- WHAT YOU SHOULD DO:
Look below for the line that has "You are a computer-use". Set down the lines from there through the line that has "Click the microphone", exactly as written.

- INPUT DATA:
######
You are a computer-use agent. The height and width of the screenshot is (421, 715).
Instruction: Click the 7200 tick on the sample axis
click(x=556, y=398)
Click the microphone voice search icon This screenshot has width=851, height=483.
######
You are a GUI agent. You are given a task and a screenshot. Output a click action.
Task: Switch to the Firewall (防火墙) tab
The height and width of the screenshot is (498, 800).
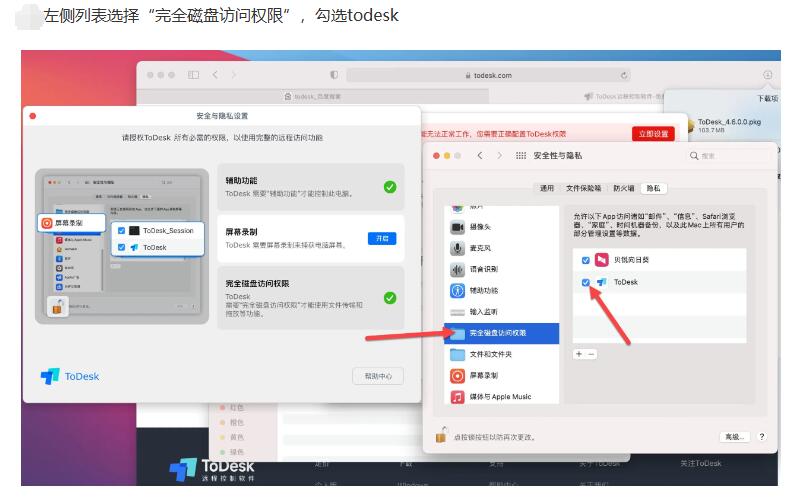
######
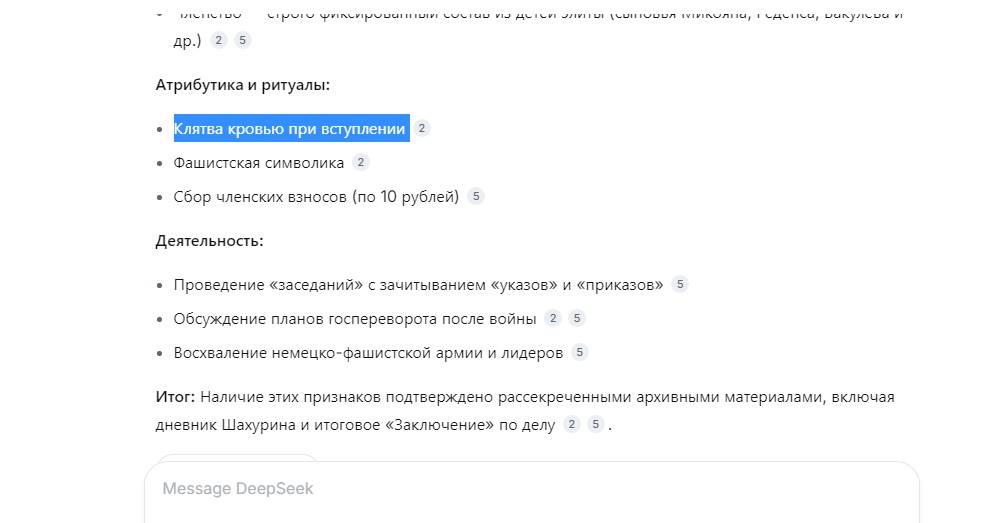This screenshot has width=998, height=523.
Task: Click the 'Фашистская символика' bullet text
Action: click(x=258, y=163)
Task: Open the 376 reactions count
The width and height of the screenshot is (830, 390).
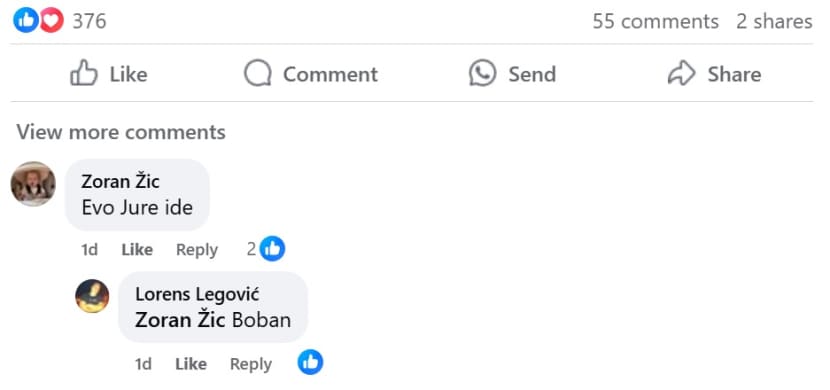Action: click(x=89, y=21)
######
- OUTPUT FOR THIS EXERCISE:
You are a computer-use agent. The height and width of the screenshot is (421, 715).
Instruction: Click the 7200 tick on the sample axis
click(x=556, y=398)
Click the microphone voice search icon This screenshot has width=851, height=483.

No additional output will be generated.